[Data extracted from a collection]
══════════
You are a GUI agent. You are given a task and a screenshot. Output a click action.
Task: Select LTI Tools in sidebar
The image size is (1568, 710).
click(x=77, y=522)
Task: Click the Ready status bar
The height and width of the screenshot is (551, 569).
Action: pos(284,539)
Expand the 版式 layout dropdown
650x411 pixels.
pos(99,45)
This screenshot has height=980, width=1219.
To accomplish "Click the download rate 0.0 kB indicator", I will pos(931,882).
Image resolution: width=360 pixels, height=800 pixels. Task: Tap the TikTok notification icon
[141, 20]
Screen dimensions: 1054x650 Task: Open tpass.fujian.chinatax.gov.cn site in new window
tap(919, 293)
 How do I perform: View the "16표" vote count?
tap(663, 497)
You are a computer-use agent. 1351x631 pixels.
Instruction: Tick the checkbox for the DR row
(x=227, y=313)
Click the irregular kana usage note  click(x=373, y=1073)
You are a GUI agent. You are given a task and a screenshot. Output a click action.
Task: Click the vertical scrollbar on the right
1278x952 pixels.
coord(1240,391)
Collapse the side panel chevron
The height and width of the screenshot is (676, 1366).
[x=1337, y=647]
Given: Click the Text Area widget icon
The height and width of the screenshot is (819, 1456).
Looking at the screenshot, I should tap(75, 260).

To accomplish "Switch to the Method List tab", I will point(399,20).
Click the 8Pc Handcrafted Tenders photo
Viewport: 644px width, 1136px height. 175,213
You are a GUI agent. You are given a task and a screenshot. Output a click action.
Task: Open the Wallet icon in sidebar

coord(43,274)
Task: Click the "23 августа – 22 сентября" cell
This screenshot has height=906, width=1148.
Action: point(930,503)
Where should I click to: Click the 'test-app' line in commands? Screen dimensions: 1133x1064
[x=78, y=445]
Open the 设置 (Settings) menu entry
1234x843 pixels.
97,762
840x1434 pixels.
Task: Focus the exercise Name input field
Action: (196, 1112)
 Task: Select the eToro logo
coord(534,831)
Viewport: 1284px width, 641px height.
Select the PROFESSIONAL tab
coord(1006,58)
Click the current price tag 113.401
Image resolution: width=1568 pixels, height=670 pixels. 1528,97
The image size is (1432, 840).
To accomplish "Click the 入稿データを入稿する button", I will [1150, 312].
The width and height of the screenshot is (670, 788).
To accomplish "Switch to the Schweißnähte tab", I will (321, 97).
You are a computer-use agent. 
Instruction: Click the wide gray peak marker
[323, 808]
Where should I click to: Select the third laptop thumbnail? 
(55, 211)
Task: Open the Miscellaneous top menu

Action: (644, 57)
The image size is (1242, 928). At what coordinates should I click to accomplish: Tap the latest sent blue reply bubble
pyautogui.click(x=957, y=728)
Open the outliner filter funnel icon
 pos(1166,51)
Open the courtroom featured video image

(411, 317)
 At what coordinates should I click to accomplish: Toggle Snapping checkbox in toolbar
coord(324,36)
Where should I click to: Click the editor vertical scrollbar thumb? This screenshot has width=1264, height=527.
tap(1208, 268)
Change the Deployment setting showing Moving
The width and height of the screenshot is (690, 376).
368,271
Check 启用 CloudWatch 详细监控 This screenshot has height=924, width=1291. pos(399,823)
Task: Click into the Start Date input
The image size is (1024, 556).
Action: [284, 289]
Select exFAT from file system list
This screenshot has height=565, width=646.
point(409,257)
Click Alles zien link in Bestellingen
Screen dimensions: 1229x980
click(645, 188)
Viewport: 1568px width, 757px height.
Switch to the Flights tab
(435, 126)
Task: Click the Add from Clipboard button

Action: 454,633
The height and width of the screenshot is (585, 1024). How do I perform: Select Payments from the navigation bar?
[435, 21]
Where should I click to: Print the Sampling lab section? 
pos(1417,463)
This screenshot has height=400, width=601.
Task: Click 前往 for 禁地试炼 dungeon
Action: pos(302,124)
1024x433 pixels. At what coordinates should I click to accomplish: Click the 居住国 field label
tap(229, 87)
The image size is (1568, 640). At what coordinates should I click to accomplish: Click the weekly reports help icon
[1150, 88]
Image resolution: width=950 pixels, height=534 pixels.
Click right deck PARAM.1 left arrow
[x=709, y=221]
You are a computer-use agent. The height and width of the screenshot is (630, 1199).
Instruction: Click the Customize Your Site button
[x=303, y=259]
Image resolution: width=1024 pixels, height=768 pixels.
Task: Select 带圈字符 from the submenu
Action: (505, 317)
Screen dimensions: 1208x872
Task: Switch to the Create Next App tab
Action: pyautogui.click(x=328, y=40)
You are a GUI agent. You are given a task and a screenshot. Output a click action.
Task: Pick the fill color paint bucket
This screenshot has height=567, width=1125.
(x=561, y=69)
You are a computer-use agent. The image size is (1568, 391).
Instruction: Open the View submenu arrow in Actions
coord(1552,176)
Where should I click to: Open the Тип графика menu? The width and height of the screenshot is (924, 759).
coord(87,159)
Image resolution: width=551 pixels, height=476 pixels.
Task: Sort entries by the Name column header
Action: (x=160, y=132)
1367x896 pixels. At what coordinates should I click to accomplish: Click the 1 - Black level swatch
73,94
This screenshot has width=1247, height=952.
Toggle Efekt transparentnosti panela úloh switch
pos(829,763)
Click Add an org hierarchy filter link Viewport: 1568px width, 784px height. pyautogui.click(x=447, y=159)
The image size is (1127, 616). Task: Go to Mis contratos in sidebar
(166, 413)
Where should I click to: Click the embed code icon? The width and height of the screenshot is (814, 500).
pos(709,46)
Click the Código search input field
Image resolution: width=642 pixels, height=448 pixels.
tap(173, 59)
══════════
:: DIRECTION ::
Render every line of the records above as a Markdown table with the columns "Row" and "Record text", skipping blank lines. Number the rows in order under "Row" and put each line under "Record text".

:: SOLUTION TO THIS PROBLEM ::
| Row | Record text |
|---|---|
| 1 | You are a GUI agent. You are given a task and a screenshot. Output a click action. |
| 2 | Task: Select LTI Tools in sidebar |
| 3 | The image size is (1568, 710). |
| 4 | click(x=77, y=522) |
| 5 | Task: Click the Ready status bar |
| 6 | The height and width of the screenshot is (551, 569). |
| 7 | Action: pos(284,539) |
| 8 | Expand the 版式 layout dropdown |
| 9 | 650x411 pixels. |
| 10 | pos(99,45) |
| 11 | This screenshot has height=980, width=1219. |
| 12 | To accomplish "Click the download rate 0.0 kB indicator", I will pos(931,882). |
| 13 | Image resolution: width=360 pixels, height=800 pixels. Task: Tap the TikTok notification icon |
| 14 | [141, 20] |
| 15 | Screen dimensions: 1054x650 Task: Open tpass.fujian.chinatax.gov.cn site in new window |
| 16 | tap(919, 293) |
| 17 |  How do I perform: View the "16표" vote count? |
| 18 | tap(663, 497) |
| 19 | You are a computer-use agent. 1351x631 pixels. |
| 20 | Instruction: Tick the checkbox for the DR row |
| 21 | (x=227, y=313) |
| 22 | Click the irregular kana usage note  click(x=373, y=1073) |
| 23 | You are a GUI agent. You are given a task and a screenshot. Output a click action. |
| 24 | Task: Click the vertical scrollbar on the right |
| 25 | 1278x952 pixels. |
| 26 | coord(1240,391) |
| 27 | Collapse the side panel chevron |
| 28 | The height and width of the screenshot is (676, 1366). |
| 29 | [x=1337, y=647] |
| 30 | Given: Click the Text Area widget icon |
| 31 | The height and width of the screenshot is (819, 1456). |
| 32 | Looking at the screenshot, I should tap(75, 260). |
| 33 | To accomplish "Switch to the Method List tab", I will point(399,20). |
| 34 | Click the 8Pc Handcrafted Tenders photo |
| 35 | Viewport: 644px width, 1136px height. 175,213 |
| 36 | You are a GUI agent. You are given a task and a screenshot. Output a click action. |
| 37 | Task: Open the Wallet icon in sidebar |
| 38 | coord(43,274) |
| 39 | Task: Click the "23 августа – 22 сентября" cell |
| 40 | This screenshot has height=906, width=1148. |
| 41 | Action: point(930,503) |
| 42 | Where should I click to: Click the 'test-app' line in commands? Screen dimensions: 1133x1064 |
| 43 | [x=78, y=445] |
| 44 | Open the 设置 (Settings) menu entry |
| 45 | 1234x843 pixels. |
| 46 | 97,762 |
| 47 | 840x1434 pixels. |
| 48 | Task: Focus the exercise Name input field |
| 49 | Action: (196, 1112) |
| 50 |  Task: Select the eToro logo |
| 51 | coord(534,831) |
| 52 | Viewport: 1284px width, 641px height. |
| 53 | Select the PROFESSIONAL tab |
| 54 | coord(1006,58) |
| 55 | Click the current price tag 113.401 |
| 56 | Image resolution: width=1568 pixels, height=670 pixels. 1528,97 |
| 57 | The image size is (1432, 840). |
| 58 | To accomplish "Click the 入稿データを入稿する button", I will [1150, 312]. |
| 59 | The width and height of the screenshot is (670, 788). |
| 60 | To accomplish "Switch to the Schweißnähte tab", I will (321, 97). |
| 61 | You are a computer-use agent.  |
| 62 | Instruction: Click the wide gray peak marker |
| 63 | [323, 808] |
| 64 | Where should I click to: Select the third laptop thumbnail?  |
| 65 | (55, 211) |
| 66 | Task: Open the Miscellaneous top menu |
| 67 | Action: (644, 57) |
| 68 | The image size is (1242, 928). At what coordinates should I click to accomplish: Tap the latest sent blue reply bubble |
| 69 | pyautogui.click(x=957, y=728) |
| 70 | Open the outliner filter funnel icon |
| 71 |  pos(1166,51) |
| 72 | Open the courtroom featured video image |
| 73 | (411, 317) |
| 74 |  At what coordinates should I click to accomplish: Toggle Snapping checkbox in toolbar |
| 75 | coord(324,36) |
| 76 | Where should I click to: Click the editor vertical scrollbar thumb? This screenshot has width=1264, height=527. |
| 77 | tap(1208, 268) |
| 78 | Change the Deployment setting showing Moving |
| 79 | The width and height of the screenshot is (690, 376). |
| 80 | 368,271 |
| 81 | Check 启用 CloudWatch 详细监控 This screenshot has height=924, width=1291. pos(399,823) |
| 82 | Task: Click into the Start Date input |
| 83 | The image size is (1024, 556). |
| 84 | Action: [284, 289] |
| 85 | Select exFAT from file system list |
| 86 | This screenshot has height=565, width=646. |
| 87 | point(409,257) |
| 88 | Click Alles zien link in Bestellingen |
| 89 | Screen dimensions: 1229x980 |
| 90 | click(645, 188) |
| 91 | Viewport: 1568px width, 757px height. |
| 92 | Switch to the Flights tab |
| 93 | (435, 126) |
| 94 | Task: Click the Add from Clipboard button |
| 95 | Action: 454,633 |
| 96 | The height and width of the screenshot is (585, 1024). How do I perform: Select Payments from the navigation bar? |
| 97 | [435, 21] |
| 98 | Where should I click to: Print the Sampling lab section?  |
| 99 | pos(1417,463) |
| 100 | This screenshot has height=400, width=601. |
| 101 | Task: Click 前往 for 禁地试炼 dungeon |
| 102 | Action: pos(302,124) |
| 103 | 1024x433 pixels. At what coordinates should I click to accomplish: Click the 居住国 field label |
| 104 | tap(229, 87) |
| 105 | The image size is (1568, 640). At what coordinates should I click to accomplish: Click the weekly reports help icon |
| 106 | [1150, 88] |
| 107 | Image resolution: width=950 pixels, height=534 pixels. |
| 108 | Click right deck PARAM.1 left arrow |
| 109 | [x=709, y=221] |
| 110 | You are a computer-use agent. The height and width of the screenshot is (630, 1199). |
| 111 | Instruction: Click the Customize Your Site button |
| 112 | [x=303, y=259] |
| 113 | Image resolution: width=1024 pixels, height=768 pixels. |
| 114 | Task: Select 带圈字符 from the submenu |
| 115 | Action: (505, 317) |
| 116 | Screen dimensions: 1208x872 |
| 117 | Task: Switch to the Create Next App tab |
| 118 | Action: pyautogui.click(x=328, y=40) |
| 119 | You are a GUI agent. You are given a task and a screenshot. Output a click action. |
| 120 | Task: Pick the fill color paint bucket |
| 121 | This screenshot has height=567, width=1125. |
| 122 | (x=561, y=69) |
| 123 | You are a computer-use agent. The image size is (1568, 391). |
| 124 | Instruction: Open the View submenu arrow in Actions |
| 125 | coord(1552,176) |
| 126 | Where should I click to: Open the Тип графика menu? The width and height of the screenshot is (924, 759). |
| 127 | coord(87,159) |
| 128 | Image resolution: width=551 pixels, height=476 pixels. |
| 129 | Task: Sort entries by the Name column header |
| 130 | Action: (x=160, y=132) |
| 131 | 1367x896 pixels. At what coordinates should I click to accomplish: Click the 1 - Black level swatch |
| 132 | 73,94 |
| 133 | This screenshot has width=1247, height=952. |
| 134 | Toggle Efekt transparentnosti panela úloh switch |
| 135 | pos(829,763) |
| 136 | Click Add an org hierarchy filter link Viewport: 1568px width, 784px height. pyautogui.click(x=447, y=159) |
| 137 | The image size is (1127, 616). Task: Go to Mis contratos in sidebar |
| 138 | (166, 413) |
| 139 | Where should I click to: Click the embed code icon? The width and height of the screenshot is (814, 500). |
| 140 | pos(709,46) |
| 141 | Click the Código search input field |
| 142 | Image resolution: width=642 pixels, height=448 pixels. |
| 143 | tap(173, 59) |